SCOTUS Must Weigh in on Unprecedented Political Persecution

Written by Robert Knight

In the name of “saving democracy,” a former presidential aide is now in a federal prison in Miami.

Former Trump trade adviser Peter Navarro was sentenced to four months for ignoring a congressional subpoena ordering him to appear before the U.S. House Jan. 6 Select Committee.

That’s the kangaroo court that permitted no pro-Trump witnesses or pro-Trump committee members, and staged a Stalinist-style show trial that outranks the most disgraceful congressional abuses of power ever seen.

Mr. Navarro continues to argue, rightly, that he is protected by executive privilege, without which no aide could ever speak candidly to a president for fear of this kind of prosecution.

It’s why he is the first presidential aide to be jailed for contempt since George Washington was sworn in as president on April 30, 1789.

Even the manner of Mr. Navarro’s arrest smacks of police state tactics. He was at Reagan National Airport on June 4, 2022, about to board a flight to Nashville, Tennessee, to appear on Mike Huckabee’s TV show when FBI agents handcuffed him and took him into custody.

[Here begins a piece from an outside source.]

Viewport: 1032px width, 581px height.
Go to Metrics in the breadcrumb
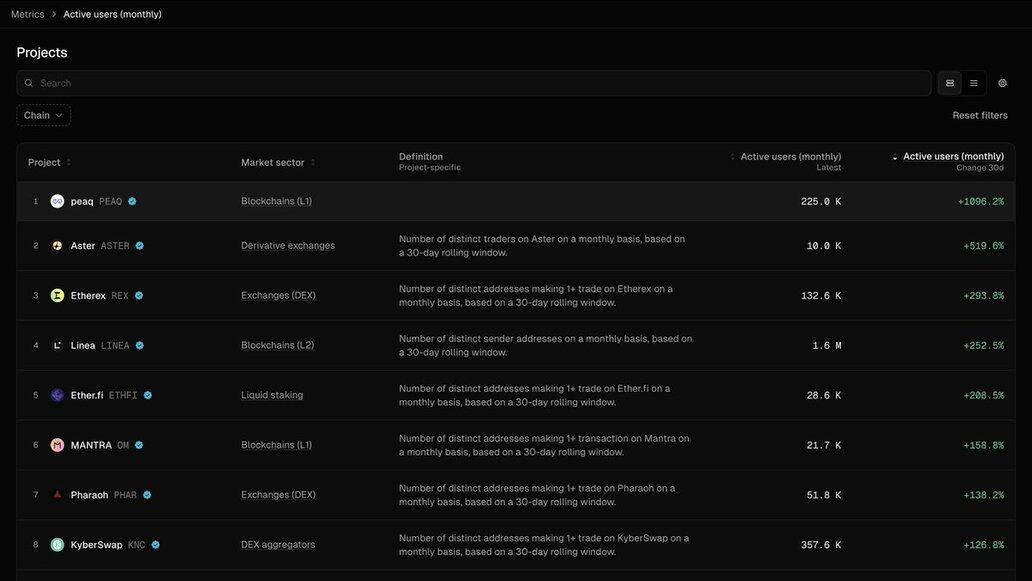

U.S. District Judge Amit Mehta, an Obama appointee, questioned the nature of the event.

“It is curious … at a minimum why the government treated Mr. Navarro’s arrest in the way it did,” he said at a pretrial hearing. “It is a federal crime, but it is not a violent crime. It is a surprise to me that self-surrender was not offered.”

Well, it’s not really a mystery.

If they had just let him walk into an FBI office, as Mr. Navarro has said he had offered to do, it wouldn’t send the message that the politicized FBI wanted: Buck our idea of “democracy” at your own peril.

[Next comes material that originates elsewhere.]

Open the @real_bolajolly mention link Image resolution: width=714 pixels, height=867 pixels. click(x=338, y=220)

Similarly, the FBI conducted a SWAT-style, pre-dawn raid at Trump adviser Roger Stone’s Fort Lauderdale, Florida, home in January 2019. They did so again at the Lorton, Virginia, home of former Assistant Attorney General Jeffrey Clark in June 2022.

Russ Vought, who was White House budget director, tweeted at the time that “more than a dozen DOJ law enforcement officials searched Jeff Clark’s house in a pre-dawn raid, put him in the streets in his pjs, and took his electronic devices.”

Mr. Clark, whose real crime is trying to expose vote fraud in the 2020 election, is one of 19 defendants, along with Mr. Trump, in the RICO case in Georgia. That’s the one being prosecuted by Fulton County District Attorney Fani Willis, who put her lover on the payroll as an assistant prosecutor.

She’s a Democrat, so nothing has happened to her, other than the ex-boyfriend being booted from the team.

While we’re on the topic of double standards of justice, the Biden administration is still arresting people in connection with the Jan. 6, 2021, riot. Some have been in jail for more than three years without trial.

Does that sound like America, or instead like the Democrats’ idea of what “democracy” looks like? They must spend a lot of time in Cuba or Venezuela.

Democrats love to throw “democracy” around, even as they act in profoundly undemocratic ways.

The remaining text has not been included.